Before: ALARCON, FERNANDEZ, Circuit Judges, and WILSON, District Judge** 

MEMORANDUM*** 

Helen Kontos appeals two orders of the district court granting defendant Mobil Oil Corp.'s ("Mobil") motions for summary judgment on all of her claims against it. We affirm.

BACKGROUND

Kontos' late husband and two partners ran a garage in West Sacramento ("the Terminal Garage") from 1950 to 1973. As part of it's business, the garage sold Mobil gasoline and other Mobil products. The gasoline was stored in two 1,000 gallon underground storage tanks ("USTs"). In 1987, the County of Yolo ordered Kontos to remove the USTs. When they were removed, the earth beneath them smelled of gasoline. A subsequent environmental investigation revealed hydrocarbon contamination in both the soil and ground water on the Terminal Garage property.

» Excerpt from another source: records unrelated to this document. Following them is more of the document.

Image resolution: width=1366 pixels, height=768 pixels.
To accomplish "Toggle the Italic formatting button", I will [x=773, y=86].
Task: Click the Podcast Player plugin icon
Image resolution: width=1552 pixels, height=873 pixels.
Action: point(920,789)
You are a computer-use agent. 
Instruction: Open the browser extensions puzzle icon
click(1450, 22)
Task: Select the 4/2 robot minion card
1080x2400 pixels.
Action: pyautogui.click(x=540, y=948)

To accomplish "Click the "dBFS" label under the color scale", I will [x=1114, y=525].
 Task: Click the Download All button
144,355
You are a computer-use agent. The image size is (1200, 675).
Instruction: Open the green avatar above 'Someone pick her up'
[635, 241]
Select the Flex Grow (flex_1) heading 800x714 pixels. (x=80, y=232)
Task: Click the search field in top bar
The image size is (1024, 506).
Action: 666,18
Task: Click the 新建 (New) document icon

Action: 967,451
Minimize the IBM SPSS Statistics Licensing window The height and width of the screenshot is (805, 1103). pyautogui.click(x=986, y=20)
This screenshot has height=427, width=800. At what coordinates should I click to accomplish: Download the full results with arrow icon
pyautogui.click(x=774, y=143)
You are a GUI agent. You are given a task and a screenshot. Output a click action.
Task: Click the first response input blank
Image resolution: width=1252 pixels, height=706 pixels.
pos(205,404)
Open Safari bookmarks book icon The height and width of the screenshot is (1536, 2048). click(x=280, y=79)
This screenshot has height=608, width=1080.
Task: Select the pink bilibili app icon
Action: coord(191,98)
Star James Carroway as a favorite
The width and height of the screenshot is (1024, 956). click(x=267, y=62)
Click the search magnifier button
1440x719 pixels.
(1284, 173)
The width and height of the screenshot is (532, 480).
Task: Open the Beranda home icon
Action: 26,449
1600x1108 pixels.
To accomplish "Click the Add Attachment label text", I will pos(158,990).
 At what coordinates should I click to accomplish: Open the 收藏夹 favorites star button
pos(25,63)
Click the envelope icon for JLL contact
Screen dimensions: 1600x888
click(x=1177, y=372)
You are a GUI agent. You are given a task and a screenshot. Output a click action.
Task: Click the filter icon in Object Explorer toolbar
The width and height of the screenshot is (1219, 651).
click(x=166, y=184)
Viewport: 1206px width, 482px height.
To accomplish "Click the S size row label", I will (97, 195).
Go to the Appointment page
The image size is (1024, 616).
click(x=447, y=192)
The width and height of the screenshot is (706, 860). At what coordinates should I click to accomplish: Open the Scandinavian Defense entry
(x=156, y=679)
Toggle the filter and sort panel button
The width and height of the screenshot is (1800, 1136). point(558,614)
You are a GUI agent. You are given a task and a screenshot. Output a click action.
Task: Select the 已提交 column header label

Levels of contamination were highest in the UST pits. The County required Kontos to clean up the contamination and, to date, she has cooperated fully.

In December 1989 Kontos instituted the instant action against Mobil seeking to hold it liable for part or all of the cleanup costs at the Terminal Garage property. She had four basic theories of relief: tort, contract, indemnity, and declaratory relief. In two separate orders, the district court granted summary judgment for Mobil on all of Kontos' causes of action. Kontos appeals both orders.

DISCUSSION

Kontos' tort claims sound in negligence, strict liability, and nuisance. The evidence that she presented in support of each claim is insufficient to withstand Mobil's summary judgment challenges.

Kontos has two alternative theories of Mobil's negligence liability. First, she argues that Mobil owned and installed the USTs and that it is, therefore, liable to her for damage that was caused when gasoline leaked from the USTs into her soil. Next, she contends that Mobil is also liable because its agents negligently spilled gasoline into her soil when they were filling the USTs with Mobil gasoline between 1950 and 1973.

In order to be responsible for contamination resulting from UST leakage, Mobil must have owed Kontos a duty to prevent the leaks. Kontos has two theories of why Mobil had a duty to maintain the USTs in non-leaking condition: 1) Mobile owned them; or 2) Mobil installed them. Unfortunately for Kontos, she has not submitted evidence from which a trier of fact could determine by a preponderance of the evidence that Mobil either owned or installed the tanks. Thus, Mobil could not be held liable on that theory.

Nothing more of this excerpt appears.